- Opening Delimiter -

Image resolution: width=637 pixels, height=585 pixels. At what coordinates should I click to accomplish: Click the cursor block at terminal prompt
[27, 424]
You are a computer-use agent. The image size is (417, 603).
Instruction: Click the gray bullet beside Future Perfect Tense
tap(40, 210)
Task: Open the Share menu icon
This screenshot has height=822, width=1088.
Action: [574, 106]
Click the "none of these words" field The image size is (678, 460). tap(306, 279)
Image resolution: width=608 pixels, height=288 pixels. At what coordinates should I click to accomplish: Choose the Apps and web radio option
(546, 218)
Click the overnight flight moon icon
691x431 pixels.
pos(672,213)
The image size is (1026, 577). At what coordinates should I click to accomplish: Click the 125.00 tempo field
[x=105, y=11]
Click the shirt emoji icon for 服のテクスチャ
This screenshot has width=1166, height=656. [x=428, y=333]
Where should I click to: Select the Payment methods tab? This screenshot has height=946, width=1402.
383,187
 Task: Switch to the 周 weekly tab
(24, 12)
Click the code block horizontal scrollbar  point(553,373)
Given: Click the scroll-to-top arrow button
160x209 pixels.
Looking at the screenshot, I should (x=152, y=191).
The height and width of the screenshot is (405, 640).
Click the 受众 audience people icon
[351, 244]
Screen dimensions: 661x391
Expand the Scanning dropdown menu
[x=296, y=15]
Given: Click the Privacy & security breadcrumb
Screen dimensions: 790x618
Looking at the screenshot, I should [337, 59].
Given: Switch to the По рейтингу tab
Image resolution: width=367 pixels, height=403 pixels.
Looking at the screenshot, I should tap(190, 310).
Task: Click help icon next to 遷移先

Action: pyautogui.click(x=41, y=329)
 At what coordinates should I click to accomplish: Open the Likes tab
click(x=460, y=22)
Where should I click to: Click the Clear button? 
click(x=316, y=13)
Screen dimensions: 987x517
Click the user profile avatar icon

- Closing Delimiter -

- [Problem] Copy every line from the entries that contains the word "Given".

- [Exercise output]
Given: Click the scroll-to-top arrow button
Given: Click the Privacy & security breadcrumb
Given: Switch to the По рейтингу tab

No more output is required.